Step 3, dissolving the bismuth sulfide nanorod obtained in the step 2 in cyclohexane, adding Tween-20 and deionized water, heating and evaporating to remove cyclohexane to obtain a Tween-20 modified bismuth sulfide nanorod; in the step (3), the ratio of the concentration (mg/mL) of the bismuth sulfide nanorods to the volume (μ L) of Tween-20 is 1:2 to 1:5, such as 1:2, 1:3, 1:4 or 1: 5; the volume ratio of cyclohexane to deionized water in the reaction is 1:2 to 1:5, such as 1:2, 1:3, 1:4, or 1: 5;

step 4, selecting a nitric oxide donor, uniformly mixing the nitric oxide donor and the bismuth sulfide nanorod obtained in the step 3 in ethanol, and stirring to obtain a metal sulfide nano material; the nitric oxide donor in the step (4) is BNN and derivatives thereof, and after the nitric oxide donor is added into the ethanol, the concentration of the nitric oxide donor is 0.1-4.0 mmol/L, such as 0.1mmol/L, 1.5mmol/L, 3.3mmol/L or 4.0 mmol/L; the stirring time in the step (4) is 4-24 h, such as 4h, 6h, 15h, 20h or 24 h.
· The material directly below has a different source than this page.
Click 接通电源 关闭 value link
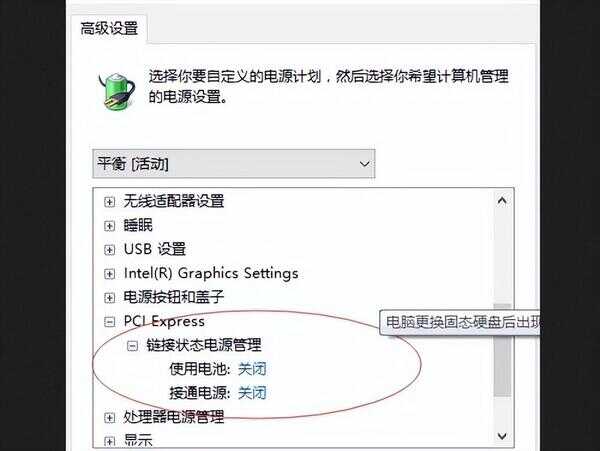Viewport: 600px width, 451px height. click(x=252, y=393)
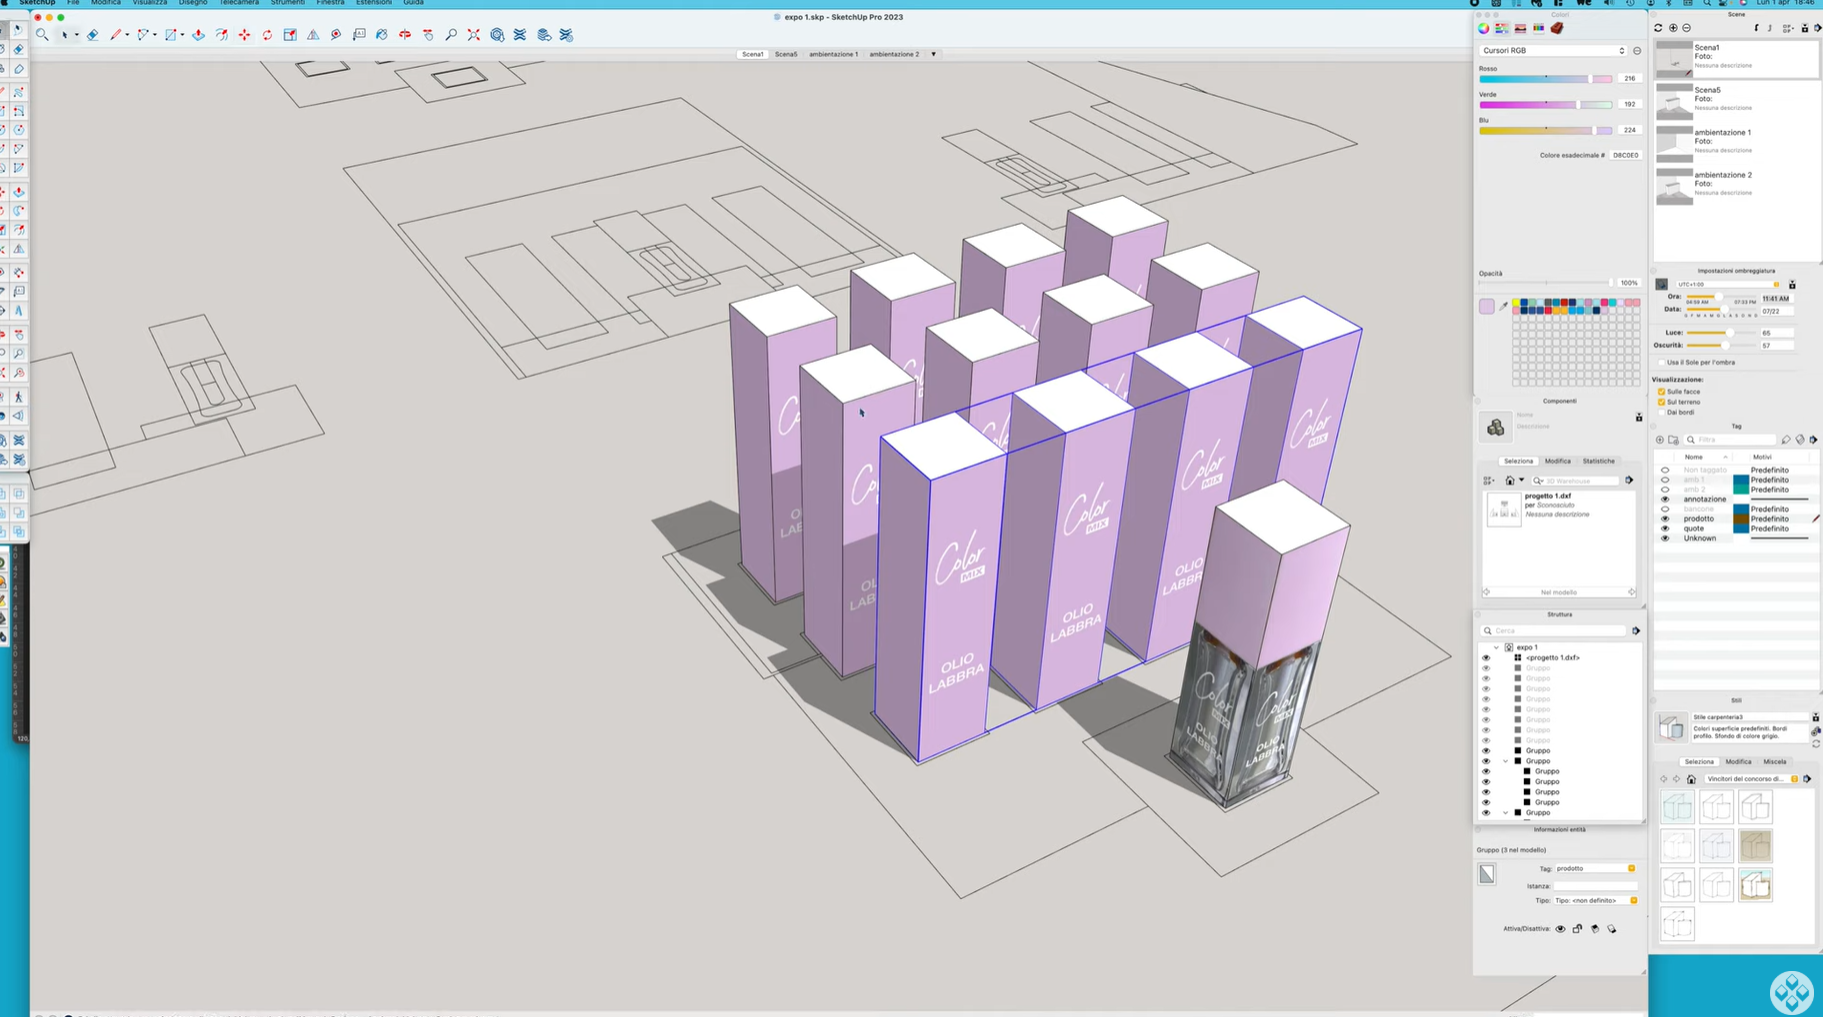This screenshot has height=1017, width=1823.
Task: Hide the 'prodotto' tag via eye icon
Action: pyautogui.click(x=1665, y=519)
The following is a detailed description of the preparation method of the metal sulfide nanomaterial by using specific examples.

Example 1:

(1) 3mmol of BiCl₃Adding the mixture into a 100mL three-neck round-bottom flask, adding 10mL oleic acid and 10mL oleylamine, adding a stirrer, stirring, heating to 170 ℃, and reacting for 30min to obtain a reaction system A;

(2) dissolving 10mmol of elemental sulfur in 5mL of oleylamine, and performing ultrasonic treatment to fully dissolve the elemental sulfur to obtain a solution I;

(3) quickly adding the solution I into the reaction system A, and continuously reacting for 10min at 170 ℃ to obtain a reaction system B;

(4) stopping the reaction, after the reaction system B is cooled to room temperature, transferring the system B into a centrifuge tube, centrifuging for 3min at the rotating speed of 8000 rpm, and then taking the precipitate to be suspended in 20mL of cyclohexane to prepare a solution II;

(5) taking 10mL of the solution II, adding 100 mu L of Tween-20, adding 30mL of deionized water, carrying out ultrasonic treatment for 30min, heating in a water bath to 70 ℃, and stirring until the solution is clear; centrifuging for 10min at a rotating speed of 12000 r/min, collecting the Tweeen-20 modified bismuth sulfide nanorod, and freeze-drying for later use;

(6) preparing 2mmol/L BNN ethanol solution III. Weighing 10mg of Tween-20 modified bismuth sulfide nanorod, adding 10mL of solution III, stirring for 12h in a dark place, centrifuging at 12000 r/min for 10min, and collecting precipitate to obtain the metal sulfide nanomaterial.

The schematic structural diagram of the metal sulfide nanomaterial prepared by the above example 1 is shown in fig. 1, and comprises tween-20 modified bismuth sulfide nanorods and nitric oxide donor BNNs adsorbed on the surface of the nanorods.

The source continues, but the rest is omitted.